TASK INPUTS: Begin

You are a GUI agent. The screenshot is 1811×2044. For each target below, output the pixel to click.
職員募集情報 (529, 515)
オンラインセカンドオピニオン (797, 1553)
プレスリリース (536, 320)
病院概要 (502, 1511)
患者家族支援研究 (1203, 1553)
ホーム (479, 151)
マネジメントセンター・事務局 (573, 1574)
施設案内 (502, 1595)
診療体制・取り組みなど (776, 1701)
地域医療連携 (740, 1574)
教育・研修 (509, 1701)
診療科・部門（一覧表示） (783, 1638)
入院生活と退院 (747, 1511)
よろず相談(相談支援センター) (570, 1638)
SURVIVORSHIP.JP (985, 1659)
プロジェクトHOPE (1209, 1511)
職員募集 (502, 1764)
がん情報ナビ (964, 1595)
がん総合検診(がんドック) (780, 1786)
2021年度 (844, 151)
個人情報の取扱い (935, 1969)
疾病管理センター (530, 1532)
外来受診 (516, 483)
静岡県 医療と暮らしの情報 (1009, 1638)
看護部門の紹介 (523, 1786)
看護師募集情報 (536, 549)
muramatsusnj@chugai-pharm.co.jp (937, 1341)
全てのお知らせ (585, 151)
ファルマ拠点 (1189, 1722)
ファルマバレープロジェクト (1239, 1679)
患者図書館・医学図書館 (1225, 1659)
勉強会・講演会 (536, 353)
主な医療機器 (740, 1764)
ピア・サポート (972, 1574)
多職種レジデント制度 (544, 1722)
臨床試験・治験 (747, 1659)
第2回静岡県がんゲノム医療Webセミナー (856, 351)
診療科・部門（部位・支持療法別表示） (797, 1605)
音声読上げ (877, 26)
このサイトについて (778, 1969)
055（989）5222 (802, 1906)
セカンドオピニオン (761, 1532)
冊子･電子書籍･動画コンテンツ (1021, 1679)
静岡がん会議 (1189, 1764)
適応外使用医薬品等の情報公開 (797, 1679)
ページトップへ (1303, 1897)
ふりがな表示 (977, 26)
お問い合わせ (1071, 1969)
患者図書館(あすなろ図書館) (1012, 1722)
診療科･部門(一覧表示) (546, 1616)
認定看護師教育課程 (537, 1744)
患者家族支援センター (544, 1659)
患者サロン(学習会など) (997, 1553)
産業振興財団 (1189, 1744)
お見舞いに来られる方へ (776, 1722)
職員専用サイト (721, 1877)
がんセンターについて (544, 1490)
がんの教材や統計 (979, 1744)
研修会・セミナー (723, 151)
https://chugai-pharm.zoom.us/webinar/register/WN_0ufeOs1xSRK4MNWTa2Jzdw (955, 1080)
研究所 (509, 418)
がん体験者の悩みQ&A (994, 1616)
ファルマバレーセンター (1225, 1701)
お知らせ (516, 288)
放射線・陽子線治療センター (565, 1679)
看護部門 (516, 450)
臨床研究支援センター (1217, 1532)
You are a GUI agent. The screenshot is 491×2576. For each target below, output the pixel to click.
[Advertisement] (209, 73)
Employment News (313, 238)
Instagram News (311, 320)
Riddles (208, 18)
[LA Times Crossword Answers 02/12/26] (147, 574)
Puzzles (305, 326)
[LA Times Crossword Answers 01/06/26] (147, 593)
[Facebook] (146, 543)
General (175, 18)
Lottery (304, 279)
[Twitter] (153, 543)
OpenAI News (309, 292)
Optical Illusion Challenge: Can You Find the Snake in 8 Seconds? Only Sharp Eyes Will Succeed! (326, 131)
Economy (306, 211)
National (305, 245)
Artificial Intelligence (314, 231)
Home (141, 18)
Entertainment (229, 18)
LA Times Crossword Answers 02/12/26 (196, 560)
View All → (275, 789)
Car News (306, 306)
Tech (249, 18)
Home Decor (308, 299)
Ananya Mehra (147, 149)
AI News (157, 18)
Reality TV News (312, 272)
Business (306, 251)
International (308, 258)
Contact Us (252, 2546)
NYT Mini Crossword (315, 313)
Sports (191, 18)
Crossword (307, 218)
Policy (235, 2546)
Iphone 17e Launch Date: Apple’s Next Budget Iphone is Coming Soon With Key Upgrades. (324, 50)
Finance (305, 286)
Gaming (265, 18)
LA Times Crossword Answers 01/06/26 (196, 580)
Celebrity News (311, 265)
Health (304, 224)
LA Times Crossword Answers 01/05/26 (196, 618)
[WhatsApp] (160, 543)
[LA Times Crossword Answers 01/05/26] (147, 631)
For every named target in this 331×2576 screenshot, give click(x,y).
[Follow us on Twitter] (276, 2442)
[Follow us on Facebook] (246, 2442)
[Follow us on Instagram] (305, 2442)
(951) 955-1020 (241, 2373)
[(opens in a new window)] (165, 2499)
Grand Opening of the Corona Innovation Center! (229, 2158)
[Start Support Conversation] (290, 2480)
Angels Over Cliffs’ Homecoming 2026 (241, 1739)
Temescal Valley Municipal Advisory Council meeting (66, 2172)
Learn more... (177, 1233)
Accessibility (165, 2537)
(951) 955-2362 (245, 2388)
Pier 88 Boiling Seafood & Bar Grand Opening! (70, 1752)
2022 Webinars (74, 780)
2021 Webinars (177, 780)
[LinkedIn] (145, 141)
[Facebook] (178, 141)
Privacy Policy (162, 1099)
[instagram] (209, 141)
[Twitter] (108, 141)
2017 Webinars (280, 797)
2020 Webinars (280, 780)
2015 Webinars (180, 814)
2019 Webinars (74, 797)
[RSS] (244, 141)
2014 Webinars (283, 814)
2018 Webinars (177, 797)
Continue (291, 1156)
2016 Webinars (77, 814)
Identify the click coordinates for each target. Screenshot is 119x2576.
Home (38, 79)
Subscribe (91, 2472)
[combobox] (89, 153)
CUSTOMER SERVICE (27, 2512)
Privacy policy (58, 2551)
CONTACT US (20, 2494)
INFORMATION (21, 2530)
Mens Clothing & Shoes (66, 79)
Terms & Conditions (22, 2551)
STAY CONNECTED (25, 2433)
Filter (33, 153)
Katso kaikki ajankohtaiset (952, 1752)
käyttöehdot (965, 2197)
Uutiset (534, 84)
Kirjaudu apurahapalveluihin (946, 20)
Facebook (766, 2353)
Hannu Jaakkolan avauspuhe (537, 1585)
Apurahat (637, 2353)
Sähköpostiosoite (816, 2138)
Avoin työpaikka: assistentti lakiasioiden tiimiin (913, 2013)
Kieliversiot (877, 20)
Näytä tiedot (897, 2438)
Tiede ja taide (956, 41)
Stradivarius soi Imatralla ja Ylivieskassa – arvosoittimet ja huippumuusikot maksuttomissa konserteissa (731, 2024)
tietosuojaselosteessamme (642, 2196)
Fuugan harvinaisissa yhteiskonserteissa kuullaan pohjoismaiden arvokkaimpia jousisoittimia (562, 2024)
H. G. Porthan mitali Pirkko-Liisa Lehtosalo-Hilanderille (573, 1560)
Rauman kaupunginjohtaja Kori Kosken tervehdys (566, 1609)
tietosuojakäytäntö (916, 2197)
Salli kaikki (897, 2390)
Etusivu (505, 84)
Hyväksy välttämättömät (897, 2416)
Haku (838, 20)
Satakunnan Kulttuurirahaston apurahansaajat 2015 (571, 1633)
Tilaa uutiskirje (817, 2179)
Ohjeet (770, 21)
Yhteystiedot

TASK INPUTS: End

[WORK TO BE COMPLETED]:
Filter the data for the string "Crossword" and copy every line that has it.

[EXERCISE OUTPUT]:
[LA Times Crossword Answers 02/12/26] (147, 574)
[LA Times Crossword Answers 01/06/26] (147, 593)
LA Times Crossword Answers 02/12/26 (196, 560)
NYT Mini Crossword (315, 313)
Crossword (307, 218)
LA Times Crossword Answers 01/06/26 (196, 580)
LA Times Crossword Answers 01/05/26 (196, 618)
[LA Times Crossword Answers 01/05/26] (147, 631)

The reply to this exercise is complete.